Let's say I'm a stock exchange, and I have an order flow for Apple shares. Let's say those numbers look like:
- 10,000 (buy)
- -3,100 (sell)
- 24,243 (buy)
These orders come in very quickly. What I want to know, in realtime, is the balance of the orders, with respect to overall volume. Do buys outweigh sells?
In the end, I want a number that is between -1 and 1, representing sell or buy.
I created a moving average of the form:
$$V_{i+1} = S\alpha + V_i(1-\alpha)$$
where:
- $S$ is the side for the individual share, so -1 (sell) or 1 (buy).
- $V$ is my variable estimating the balance of the flow (what we want).
- $\alpha$ is the decay rate
- $i$ is the $i$'th share
The problem:
If I get an order of a million shares, I have to evaluate this formula recursively one million times.
What shortcut or reasonable approximation can I make, so I can apply each order in one step, rather than having to loop over every individual share?

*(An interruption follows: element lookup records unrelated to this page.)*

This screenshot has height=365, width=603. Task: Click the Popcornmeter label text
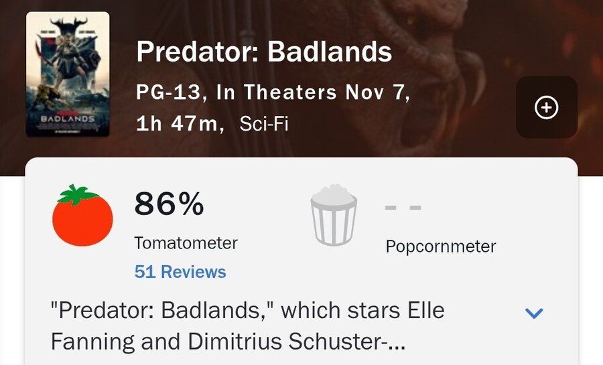pos(440,246)
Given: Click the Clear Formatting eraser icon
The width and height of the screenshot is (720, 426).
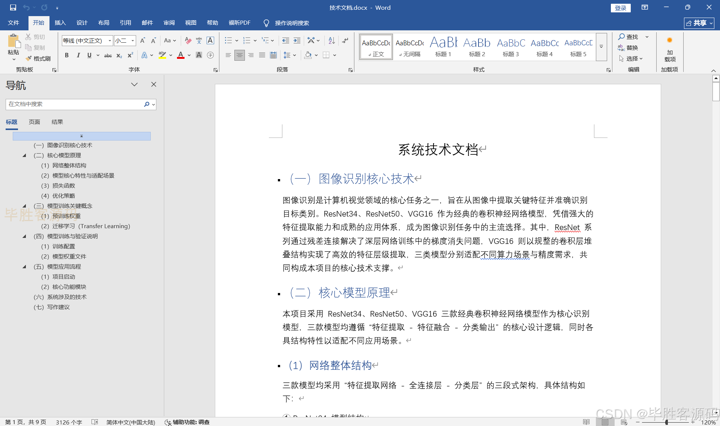Looking at the screenshot, I should tap(188, 40).
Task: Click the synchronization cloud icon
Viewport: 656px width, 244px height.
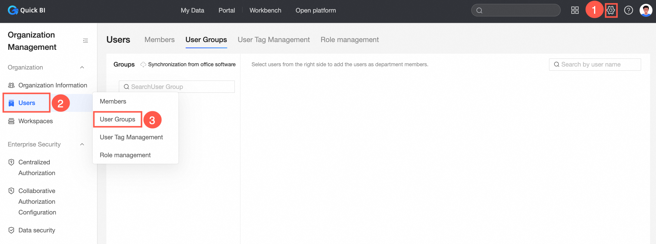Action: coord(143,64)
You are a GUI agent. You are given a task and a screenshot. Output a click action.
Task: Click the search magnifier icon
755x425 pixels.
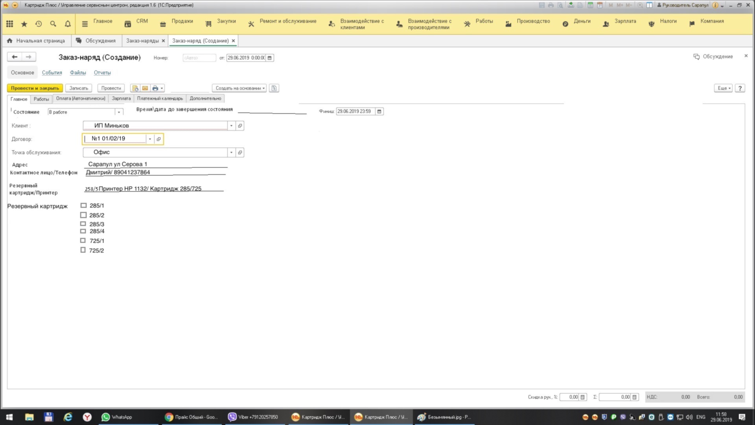[x=53, y=24]
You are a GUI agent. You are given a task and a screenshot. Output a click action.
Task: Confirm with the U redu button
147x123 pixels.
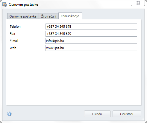97,114
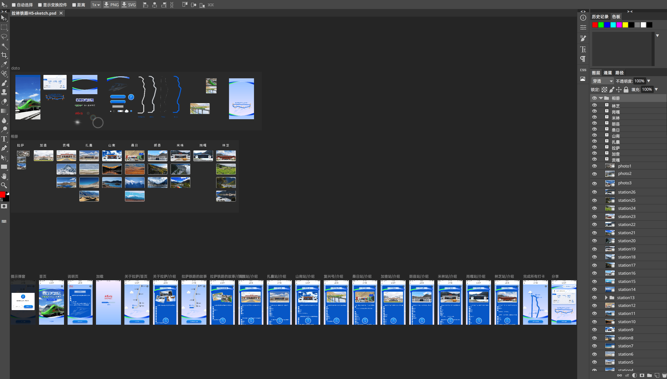Select the Type tool in the left toolbar
Viewport: 667px width, 379px height.
tap(4, 139)

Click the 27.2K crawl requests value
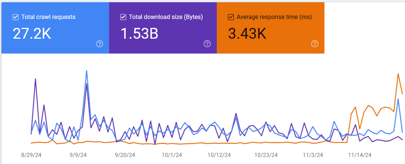pyautogui.click(x=32, y=34)
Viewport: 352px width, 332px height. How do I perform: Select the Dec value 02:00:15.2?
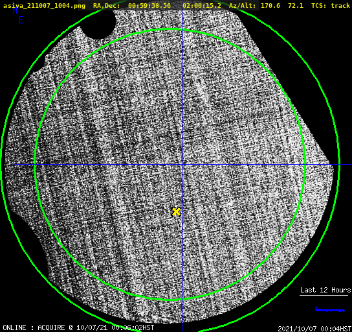coord(202,5)
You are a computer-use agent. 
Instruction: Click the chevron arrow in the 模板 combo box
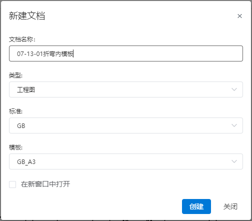(234, 162)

I'd do something along those lines:
First of all you can solve your recurrence in closed form. $$ V_{i+1} = \alpha S + (1 - \alpha)V_i = \alpha \left(1 + (1 - \alpha) \right)S + (1-\alpha)^2V_{i-1} = \alpha \left(1 + (1 - \alpha) + (1 - \alpha)^2 \right)S + (1-\alpha)^3V_{i-2} = ... = \alpha \left(\sum_{j=0}^{k} (1 - \alpha)^j \right)S + (1-\alpha)^{k+1}V_{i-k} = \alpha \left( \frac{1 - (1-\alpha)^{k+1}}{\alpha}\right)S + (1-\alpha)^{k+1}V_{i-k} = S + (1-\alpha)^{k+1}(V_{i-k}-S) $$ for $k=i$ we have
$$ V_{i+1} = S + (1-\alpha)^{i+1}(V_0 -S) $$
Rewriting this in terms of $i$ instead $i+1$ we have
$$ V_i = S + (1-\alpha)^i (V_0 - S) $$
therefore your problem is characterized by $(1-\alpha)^i$, if you can compute this efficiently with a further multiplication and a couple of sums you're done. Observe that (assuming $i$ even)
$$ (1-\alpha)^i = (1-\alpha)^{i/2}(1-\alpha)^{i/2} $$
The time complexity of that recurrence is $$ T(i) = 1 + T(i/2) $$
which has solution $T(i) = O(\log i)$, if you then have $i = 10^6$ you should get the computation done with $T(10^6) \approx 6 log 10$ iterations.